Esta idea torturaba a Raoul. A medida que la noche avanzaba se hundía en la certeza intolerable de que su presentimiento se iba a cumplir o ya se había cumplido. Raoul se imaginaba los modos de suicidio más imprevistos y más atroces y, cada vez, después de haber visto el drama, después de haber oído las quejas y los gritos, empezaba de nuevo a infligirse el mismo suplicio bajo una nueva forma, imaginando, viendo y escuchando.

Después, cuando la sencilla y natural realidad se ofreció ante él y el enigma, en su conjunto, se le apareció con su exacta solución, Raoul debió quedar confundido por no haberlo adivinado antes. Verdaderamente, la visión de la verdad tenía que habérsele dibujado ante sus ojos como una imagen ordinaria y habitual que la vida presenta muchas veces. Con los elementos de verdad humana, de algún modo perceptibles y palpables, que Raoul poseía, hubiera sido lógico que desde el primer día comprendiera lo que las circunstancias le iban a obligar a comprender. Hay momentos en que los problemas se plantean de tal forma que no pueden resolverse si la luz no ilumina todas sus partes.

Pero ante la proximidad de ese momento, Raoul se creyó envuelto en las más profundas tinieblas. Su sufrimiento le ocultaba toda perspectiva y le mantenía en un presente en el que no había el más mínimo brillo de esperanza. Por más habituado que estuviera a reaccionar por sí mismo y a volver a la superficie cuando se hundía en el fondo del abismo, esta vez no se esforzaba más que en añadir unos a otros los innumerables e interminables minutos.

Las dos… Las dos y media…

Raoul vigilaba por la ventana abierta los primeros destellos del alba que lucirían por encima de los árboles. Se decía puerilmente que si Clara no estaba muerta no tendría el valor de matarse en pleno día. El suicidio es un acto de sombra y de silencio.

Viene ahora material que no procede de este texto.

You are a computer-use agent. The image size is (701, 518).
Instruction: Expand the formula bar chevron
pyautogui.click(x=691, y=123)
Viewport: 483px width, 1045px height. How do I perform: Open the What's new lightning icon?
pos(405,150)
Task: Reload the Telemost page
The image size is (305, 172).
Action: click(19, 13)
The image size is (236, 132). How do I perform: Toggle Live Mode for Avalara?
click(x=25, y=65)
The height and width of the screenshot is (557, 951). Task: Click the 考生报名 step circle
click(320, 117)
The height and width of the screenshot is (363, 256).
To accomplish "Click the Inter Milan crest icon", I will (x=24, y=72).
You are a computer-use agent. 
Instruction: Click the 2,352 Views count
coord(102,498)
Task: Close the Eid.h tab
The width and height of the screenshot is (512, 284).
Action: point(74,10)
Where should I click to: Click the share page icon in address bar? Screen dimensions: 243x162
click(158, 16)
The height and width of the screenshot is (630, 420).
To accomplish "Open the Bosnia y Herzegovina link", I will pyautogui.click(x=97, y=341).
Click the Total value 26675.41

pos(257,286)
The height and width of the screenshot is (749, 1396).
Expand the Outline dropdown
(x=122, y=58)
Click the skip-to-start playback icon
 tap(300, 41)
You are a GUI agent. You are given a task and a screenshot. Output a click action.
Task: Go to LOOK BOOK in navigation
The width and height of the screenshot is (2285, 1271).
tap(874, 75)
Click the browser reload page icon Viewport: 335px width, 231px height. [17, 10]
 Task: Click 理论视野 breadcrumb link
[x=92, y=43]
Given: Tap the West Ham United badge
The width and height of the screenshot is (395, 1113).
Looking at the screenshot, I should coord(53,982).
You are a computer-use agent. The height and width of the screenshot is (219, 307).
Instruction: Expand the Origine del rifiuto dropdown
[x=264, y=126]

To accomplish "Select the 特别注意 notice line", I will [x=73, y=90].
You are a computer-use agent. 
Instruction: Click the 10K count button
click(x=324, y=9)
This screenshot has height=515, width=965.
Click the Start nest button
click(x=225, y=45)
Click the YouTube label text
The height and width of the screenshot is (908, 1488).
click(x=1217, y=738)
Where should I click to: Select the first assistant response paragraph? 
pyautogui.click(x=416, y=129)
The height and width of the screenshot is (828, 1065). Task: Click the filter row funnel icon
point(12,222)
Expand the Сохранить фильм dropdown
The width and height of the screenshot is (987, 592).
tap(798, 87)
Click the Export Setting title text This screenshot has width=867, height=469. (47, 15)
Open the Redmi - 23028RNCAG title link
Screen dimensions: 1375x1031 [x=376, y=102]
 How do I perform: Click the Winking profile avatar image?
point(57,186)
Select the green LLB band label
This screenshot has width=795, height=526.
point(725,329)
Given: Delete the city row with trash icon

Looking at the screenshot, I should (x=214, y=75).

Dieron las tres en el reloj de una iglesia vecina.

Miró su reloj y siguió en la esfera la marcha del tiempo.

Las tres y cinco… Las tres y diez…

Y, de repente, se sobresaltó.

Habían llamado a la verja de la avenida. ¿Un amigo? ¿Alguien que traía noticias?

En tiempo normal, se hubiera informado antes de apretar el botón que abría. Sin embargo, abrió desde su habitación.

En la oscuridad no pudo discernir quién entraba y cruzaba el jardín. Alguien subió la escalera con pasos lentos que apenas se oían.

Angustiado, Raoul no se atrevió a moverse hacia el desconocido suceso que quizá redoblaría su desgracia.

La puerta fue empujada por una mano que casi no tenía fuerza.